The story is a codebase
I’ve been using Obsidian to write a story, partly for fun, partly as a de-stresser, but also to try my hand at a different form of writing. And one feature that I adore is the graph view which shows the relationships between your documents.
So in each Obsidian doc, you can add links to another like this:
[[Jupiter]] was a demi-god that befriended old [[Ansel]].
The more links you add, the more the graph view will swarm with connections, like this:
Graph views like this aren’t handy for writing blog posts or essays, and I don’t usually like mind maps of things because they’re a bad way of organizing information. In fact, they kinda stress me out. But for writing fiction and stories this view is super handy. I can see where two characters aren’t connected or where a scene just sits out there in the void, disconnected from all other characters and events and plot points.
So I’ve been using this graph view once every so often to help me connect the dots.

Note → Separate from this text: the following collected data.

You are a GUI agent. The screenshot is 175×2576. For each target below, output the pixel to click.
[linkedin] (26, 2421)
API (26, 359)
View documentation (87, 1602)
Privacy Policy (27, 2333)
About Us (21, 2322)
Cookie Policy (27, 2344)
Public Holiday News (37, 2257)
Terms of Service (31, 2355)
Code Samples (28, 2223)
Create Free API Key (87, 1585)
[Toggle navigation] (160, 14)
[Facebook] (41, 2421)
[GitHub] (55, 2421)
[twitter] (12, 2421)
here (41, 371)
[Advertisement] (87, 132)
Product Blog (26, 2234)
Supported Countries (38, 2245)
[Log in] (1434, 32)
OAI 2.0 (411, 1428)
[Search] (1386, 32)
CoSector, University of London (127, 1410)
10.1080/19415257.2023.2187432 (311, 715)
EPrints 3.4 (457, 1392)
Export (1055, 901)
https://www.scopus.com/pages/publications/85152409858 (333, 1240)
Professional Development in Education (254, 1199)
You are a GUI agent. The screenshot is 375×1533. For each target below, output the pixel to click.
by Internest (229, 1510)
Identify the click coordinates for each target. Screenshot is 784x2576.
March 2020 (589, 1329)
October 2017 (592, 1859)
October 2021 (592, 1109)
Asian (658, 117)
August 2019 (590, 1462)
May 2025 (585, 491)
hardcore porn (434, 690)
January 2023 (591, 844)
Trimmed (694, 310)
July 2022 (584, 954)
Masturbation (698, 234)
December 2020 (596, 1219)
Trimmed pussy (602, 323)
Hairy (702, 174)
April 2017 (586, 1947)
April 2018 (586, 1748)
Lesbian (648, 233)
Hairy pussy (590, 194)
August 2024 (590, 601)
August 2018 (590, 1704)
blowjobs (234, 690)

Each character should have some connection to every other in some form and this is a quick way to notice storytelling gaps. But this view is also helpful for me to not just write the story from start to finish, get mad, then bail. I feel like this story is now more like a codebase, where I can pop open one section of it and tinker and tweak it. Poke it until it’s connected to the rest of the code. I can refactor this one page, this scene, this weapon, this location—without having to worry about writing everything sequentially in chapters and without having to worry about writing high fiction where everything has to be beautiful.
In fact, with the graph view, I feel like I’m free now to write absolute junk. And this is vital for any creative thing! You have to feel like your mistakes won’t be judged, that there’s no one watching you write shameful, embarrassing things. Because if you have all that pressure of trying to write the next great American novel then I reckon you’re destined to fail.
All things suck before they get good—and I reckon this graph view helps me accept the suckiness of this thing whilst I work on it slowly, polishing and tweaking and refactoring it endlessly.